Segment Start: Data to process

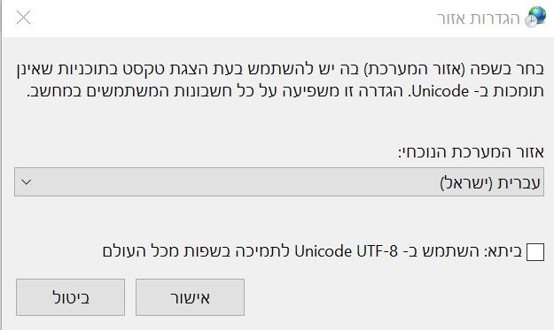Image resolution: width=554 pixels, height=330 pixels.
Task: Click the ביתא Unicode UTF-8 checkbox label text
Action: [312, 251]
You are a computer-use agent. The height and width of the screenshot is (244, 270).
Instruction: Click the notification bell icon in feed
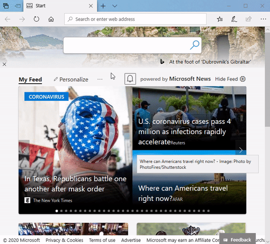[130, 79]
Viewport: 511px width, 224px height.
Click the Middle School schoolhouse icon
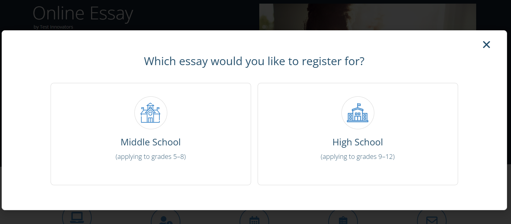coord(151,113)
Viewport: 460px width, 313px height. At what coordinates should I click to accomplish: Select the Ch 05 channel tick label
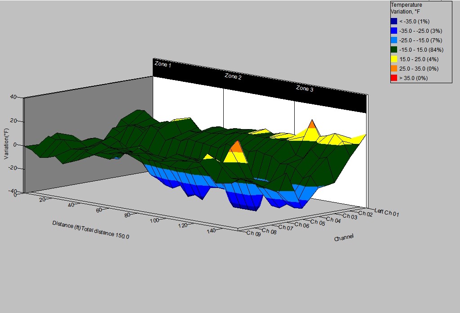point(318,222)
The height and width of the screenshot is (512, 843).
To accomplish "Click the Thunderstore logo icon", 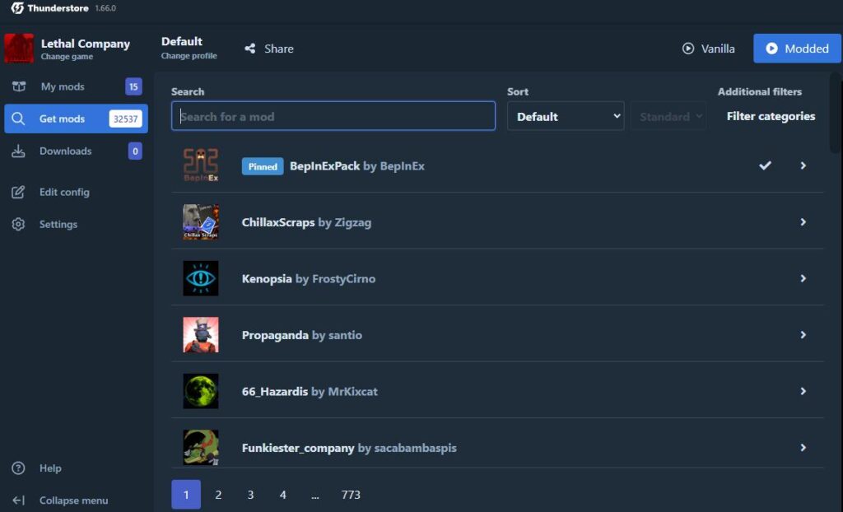I will (x=16, y=8).
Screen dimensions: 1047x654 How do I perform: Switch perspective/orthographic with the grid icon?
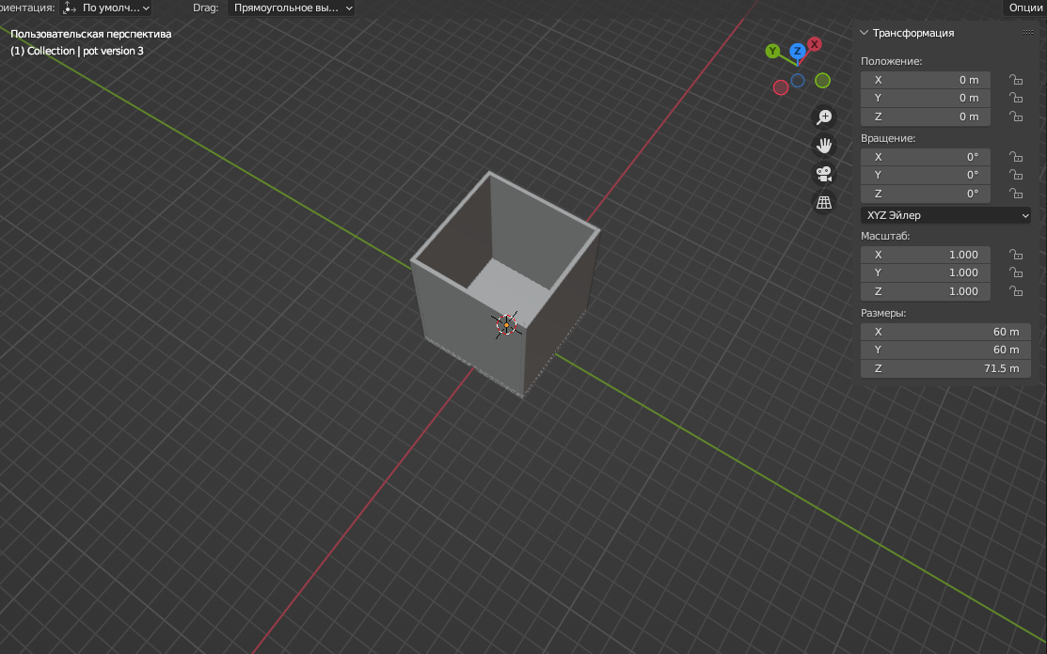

Segment End: Data to process

• **Problem description**:
From the records above, copy every line that includes the word "screenshot".

• **Answer section**:
You are a computer-use agent. The height and width of the screenshot is (244, 270).
The height and width of the screenshot is (512, 843).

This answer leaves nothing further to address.